It is so simple, that your suspicions regard it betray more your fear that
Mcn precedes all the Gospels than a real skepticism about who is of Tertullian and what is not (but this is - obviously - only a my personal suspicion).
At any rate:
My present discussion is, how the evil spirit could have known that He was called by such a name, when there had never at any time been uttered about Him a single prophecy by a god who was unknown, and up to that time silent, of whom it was not possible for Him to be attested as the Holy One, as (of a god) unknown even to his own Creator. What similar event could he then have published of a new deity, whereby he might betoken for the holy one of the rival god? Simply that he went into the synagogue, and did nothing even in word against the Creator? As therefore he could not by any means acknowledge him, whom he was ignorant of, to be Jesus and the Holy One of God; so did he acknowledge Him whom he knew (to be both). For he remembered how that the prophet had prophesied of the Holy One of God, and how that God's name of Jesus was in the son of Nun.
http://www.newadvent.org/fathers/03124.htm
Here Tertullian asks: if in virtue of the same logic of Marcion (the fact that even the demons couldn't recognize the alien Jesus, so their recognition of him as Son of God is necessarily
wrong: viz, they are alluding to the
demiurge as father of Jesus) no entity of this world knew
in advance the identity of the alien, then which
evidence did they have
also only in order to call him 'Son of God' (even assuming that the 'god' here is the demiurge) ?
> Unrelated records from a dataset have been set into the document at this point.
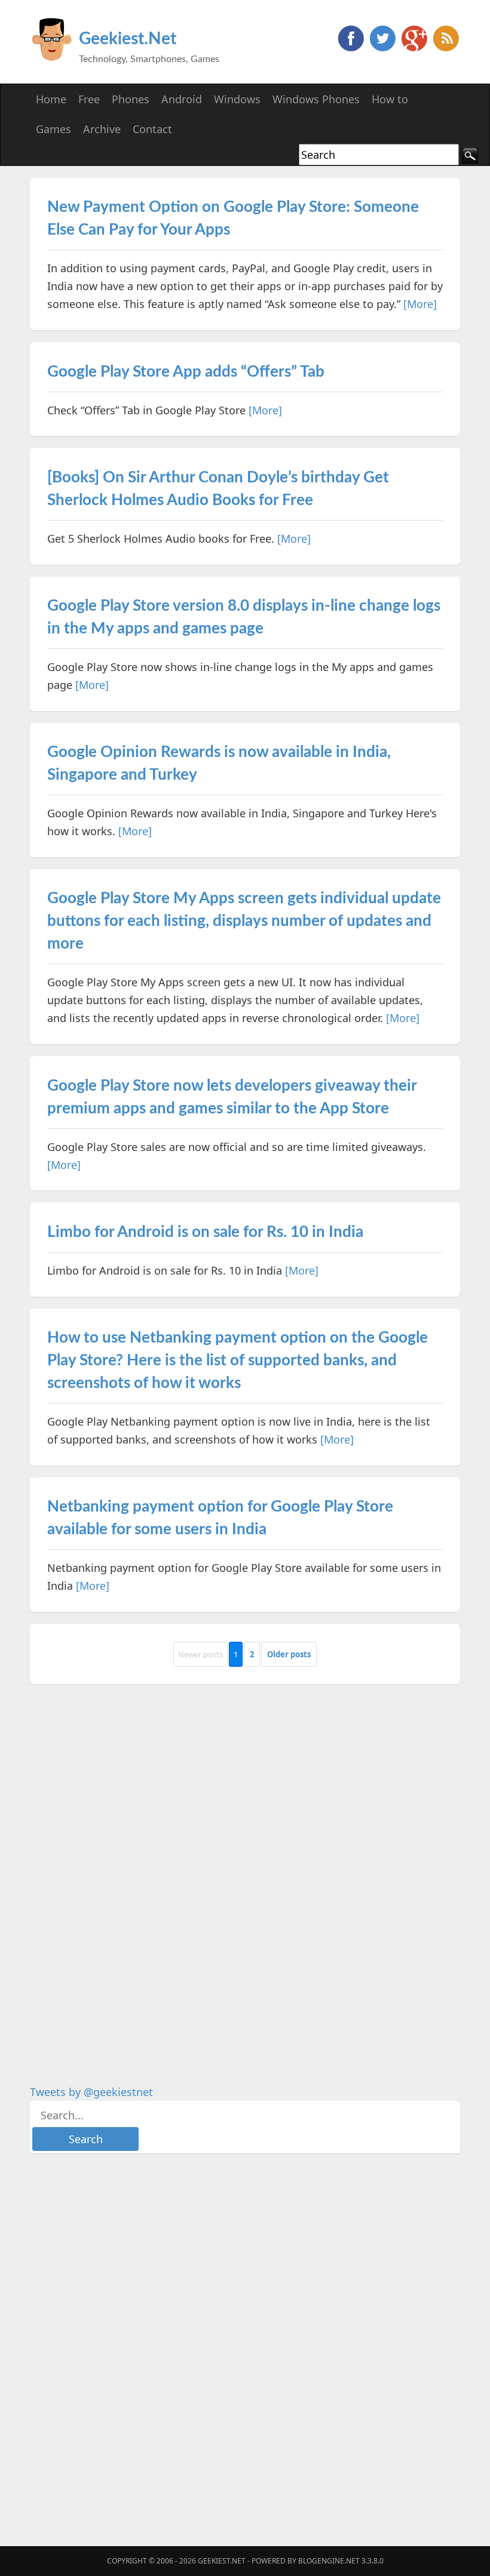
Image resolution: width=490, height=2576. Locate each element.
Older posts (289, 1654)
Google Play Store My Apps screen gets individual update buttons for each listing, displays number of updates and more (244, 921)
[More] (420, 304)
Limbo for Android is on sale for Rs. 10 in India (205, 1232)
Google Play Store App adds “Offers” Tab (185, 372)
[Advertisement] (119, 1875)
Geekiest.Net (127, 38)
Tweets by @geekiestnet (91, 2092)
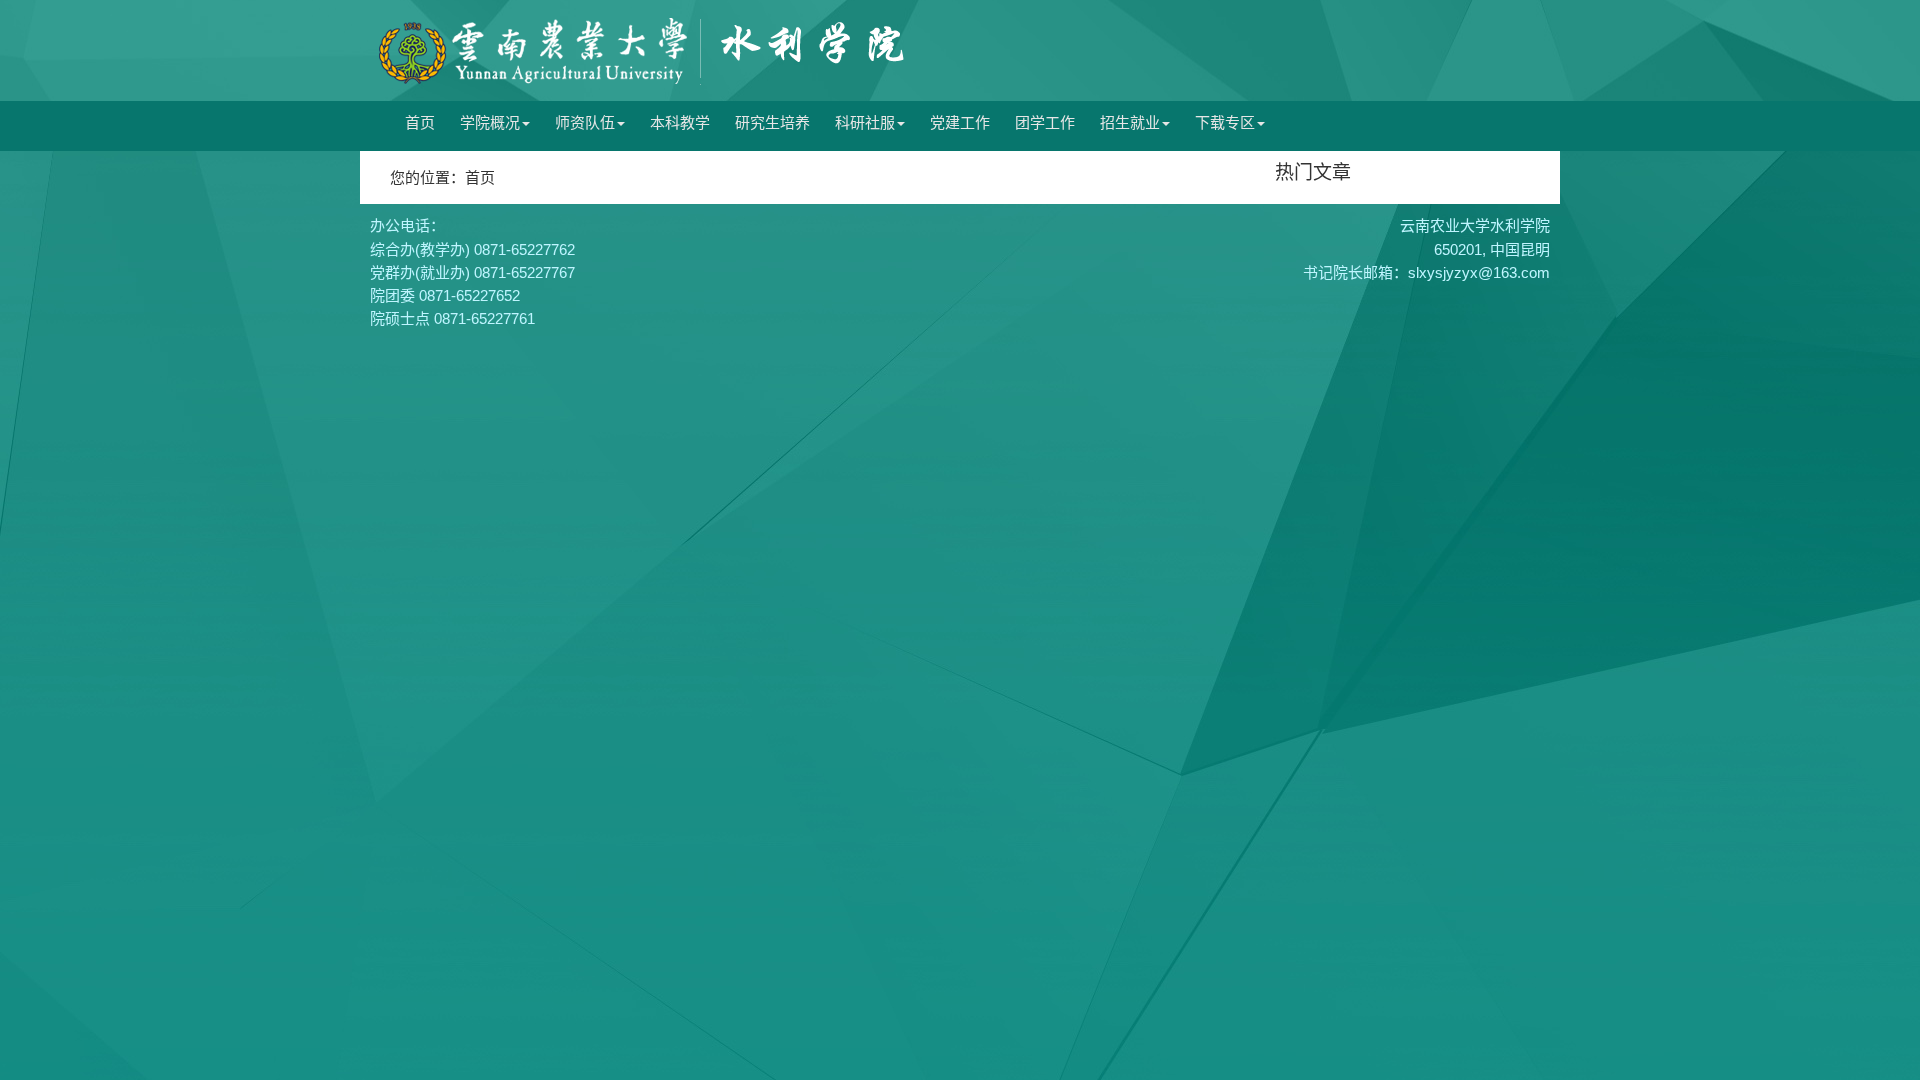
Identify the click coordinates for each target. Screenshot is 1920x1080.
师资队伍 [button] (585, 122)
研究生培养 (772, 122)
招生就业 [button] (1130, 122)
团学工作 (1045, 122)
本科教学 (680, 122)
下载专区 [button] (1225, 122)
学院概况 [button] (490, 122)
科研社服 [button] (865, 122)
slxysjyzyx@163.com (1479, 272)
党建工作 (960, 122)
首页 (420, 122)
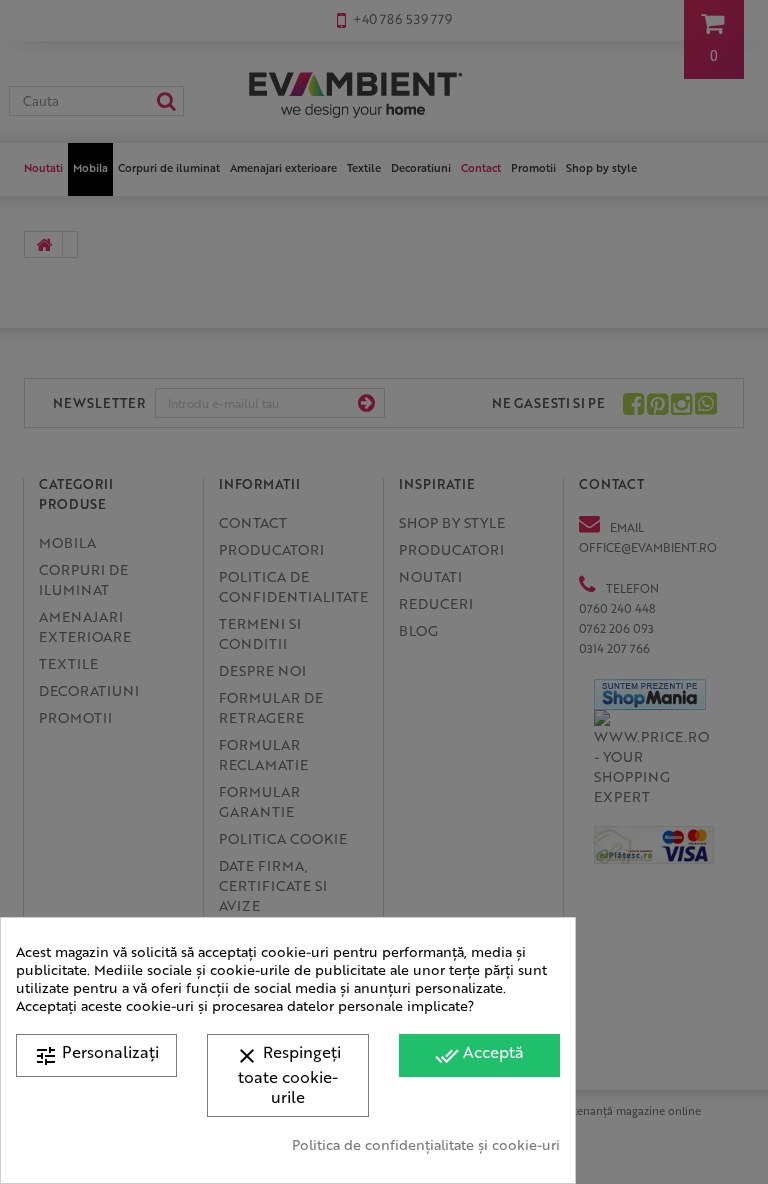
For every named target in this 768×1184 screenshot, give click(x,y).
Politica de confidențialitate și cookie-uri (426, 1144)
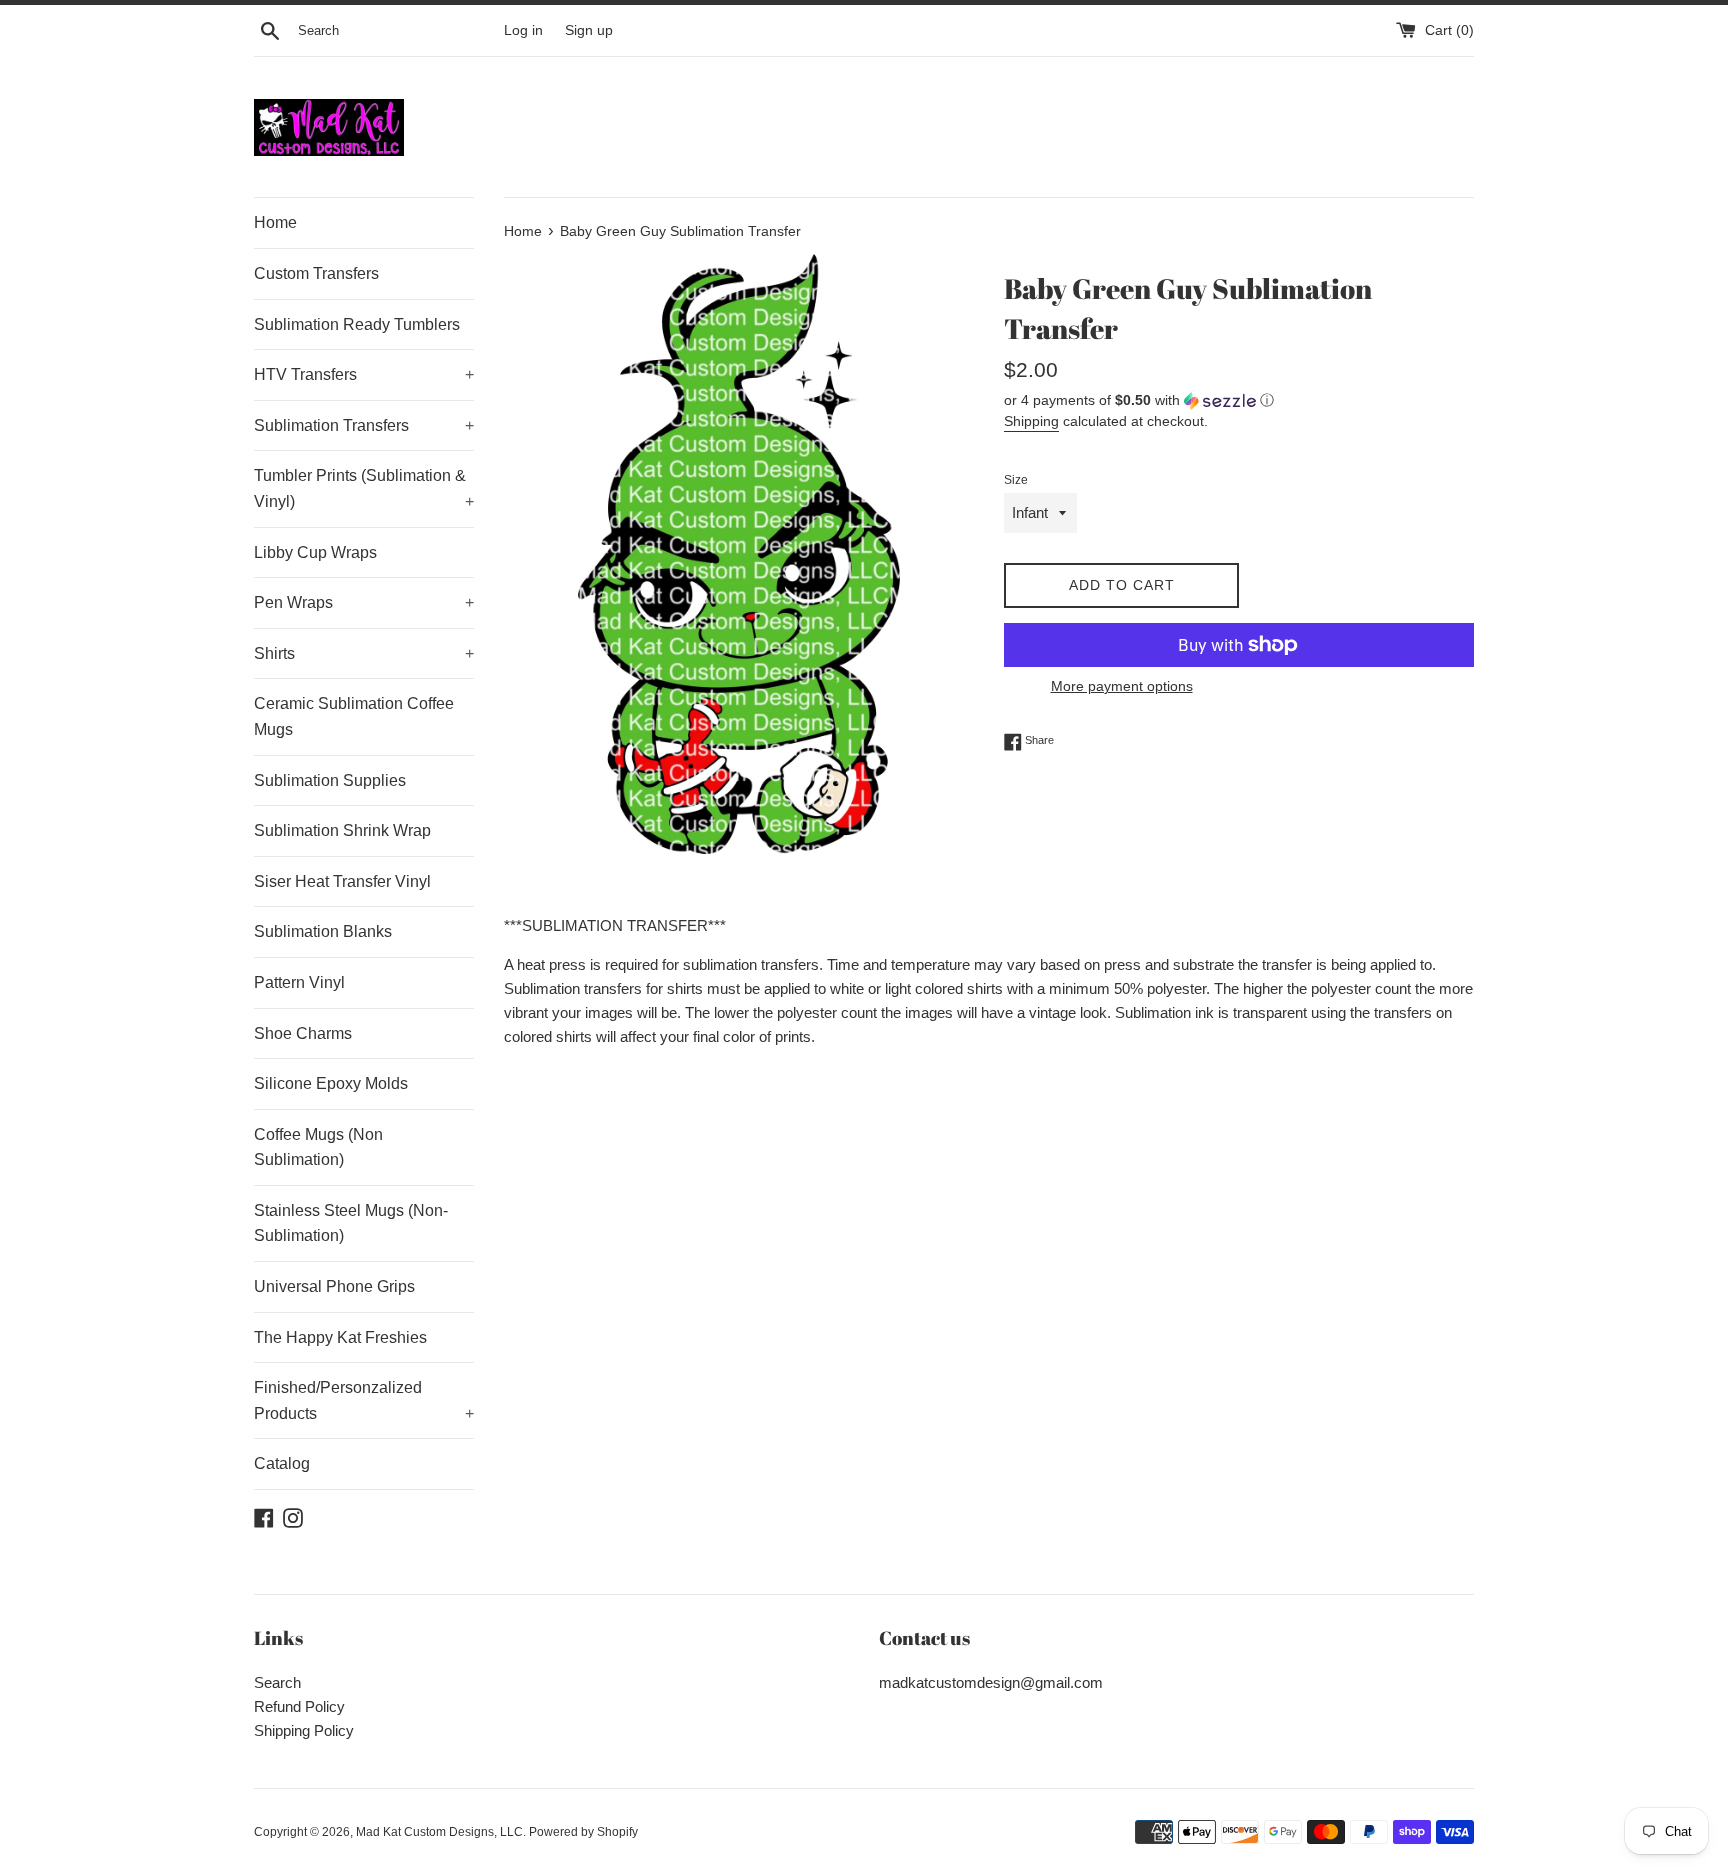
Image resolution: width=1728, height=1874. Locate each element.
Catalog (282, 1463)
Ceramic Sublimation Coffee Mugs (354, 716)
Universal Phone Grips (334, 1286)
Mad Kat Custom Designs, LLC (439, 1832)
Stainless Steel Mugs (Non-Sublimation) (351, 1223)
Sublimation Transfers (364, 425)
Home (275, 222)
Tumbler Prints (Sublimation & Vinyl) (364, 488)
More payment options (1122, 686)
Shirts (364, 653)
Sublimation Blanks (323, 931)
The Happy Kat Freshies (340, 1337)
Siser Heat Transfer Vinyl (342, 881)
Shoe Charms (303, 1033)
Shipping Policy (304, 1730)
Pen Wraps (364, 602)
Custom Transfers (316, 273)
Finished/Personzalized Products (364, 1400)
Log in (523, 30)
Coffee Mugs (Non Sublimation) (318, 1147)
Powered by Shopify (583, 1832)
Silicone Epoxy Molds (331, 1083)
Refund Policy (299, 1706)
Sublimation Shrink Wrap (342, 830)
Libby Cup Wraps (315, 552)
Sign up (589, 30)
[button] (1239, 400)
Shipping (1031, 421)
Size (1016, 480)
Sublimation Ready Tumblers (357, 324)
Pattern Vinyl (299, 982)
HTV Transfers (364, 374)
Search (277, 1682)
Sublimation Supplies (330, 780)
Hence it is strongly expected that Tertullian has to deny
with great and obssessive insistence the fact that the 'teaching as one with authority' (fact that precedes the false recognition of Jesus as Jewish Christ by demons) has to be considered a great miracle (able alone to raise great wonder by the demons about the identity of Jesus).
Simply that he went into the synagogue, and did nothing even in word against the Creator?
So we are moved to accept, for the Marcion's Gospel, just the precise point that is denied by that rethorical question of Tertullian: the 'new' doctrine given by Jesus
'with authority' in the synagogue is
per se necessarily the previous miracle that scandalized the demons, at the point to make them believe that Jesus
could only be the Jewish Messiah (in absence of any other god of their knowledge).
So the demons are scandalized by the 'authority' of Jesus (believing him wrongly the
Jewish Christ), ignoring that Jesus was dissolving rather the Law of the Creator.